Question: Ingenuity, creativity, “resolve”, “under the table”, “invent” … many different ways of calling the juggling of survival we have to perform every day. Did some of them have a lasting impact on you?

Answer: In my book I dedicate a chapter to the “resurrection of scrap.” Here I report my discovery of what Cubans think is a total classic. I’m referring to the use of the Russian Aurika 70 washing machine for purposes that have nothing to do with the original. I discovered it in a casa particular[private B&B] in Viñales. The owner – his wife told us – couldn’t come out to greet us because he was enjoying a “hydromassage session.”

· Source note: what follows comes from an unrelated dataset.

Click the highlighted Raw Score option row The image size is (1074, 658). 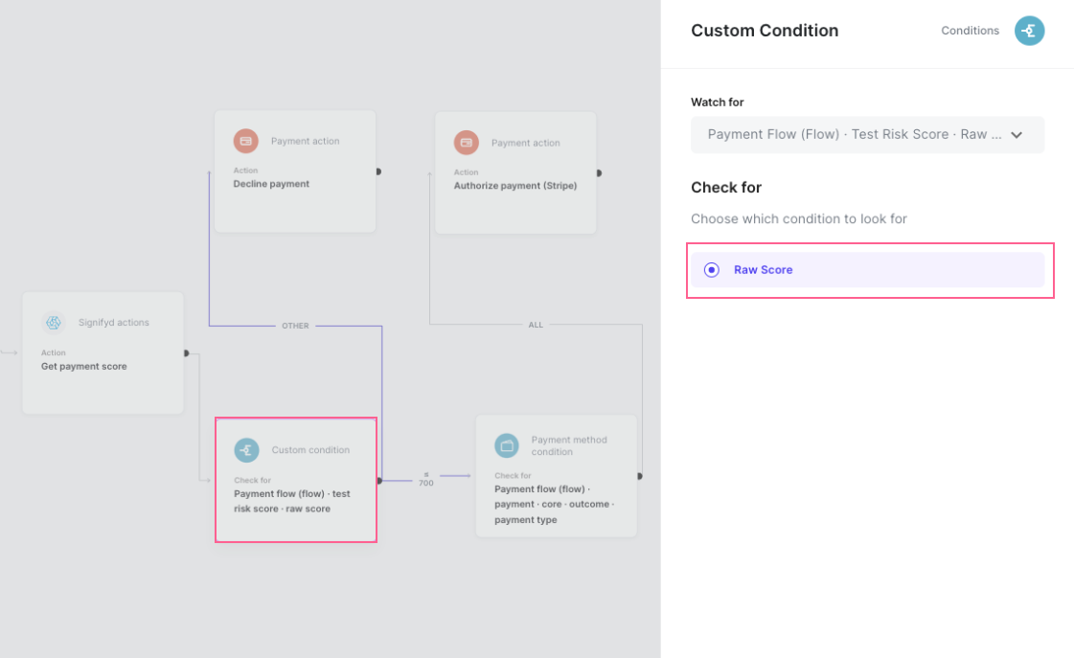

We went through to look at the courtyard of the house and the guy had his hand in the washing machine. He explained how this had been prescribed by his doctor: he should put his hand in there for 20 minutes a day, I think on the prewash setting, for his injured wrist. Then the man showed us the fan he’d hooked up with the motor from the drier. Later I learned that this was a more or less usual practice, with this and other appliances distributed by the State, and that, being so widespread, it had even set off a national debate about the supposed energy waste.

“The architects of Old Havana say the ruined or semi-ruined buildings still standing in defiance of the laws of physics are ‘in miraculous static.’ The image is useful to describe the lives of most Cubans”

They told me that the Aurika was also a stupendous tomato crusher. I learned of the electric teakettle converted into a shower heater, the rikimbili(a bicycle converted into a motorcycle), and I don’t know how many more inventions. But it not only made me admire the ability of Cubans when it comes to making utensils from almost any object; as much or more I admired your infinite capacity to fabricate metaphors. It sticks with me, the expression created by the architects of Old Havana to classify ruined or semi-ruined buildings that are still standing, year after year, in apparent defiance of the laws of physics: they are building, they say, “in miraculous static.” In addition to being a poetic and humorous definition, the image is useful to describe the lives of most Cubans. In any event, it’s great.

Question: Last December 17th the restoration of relations between Cuba and the United States was announced. Was this something predictable in the years you lived in Havana?

Answer: No, I didn’t imagine it. Some American officials and academics with good connections to the White House pointed out, then, that Obama could take important steps to approach Havana in his second term, that is, now. But neither I nor the European journalists and diplomats whom I know thought there would be such a warm agreement after 54 years of rupture. I suppose that the process towards full normalization will be slow and not free of surprises. Hopefully, those interested in stopping it will fail this time.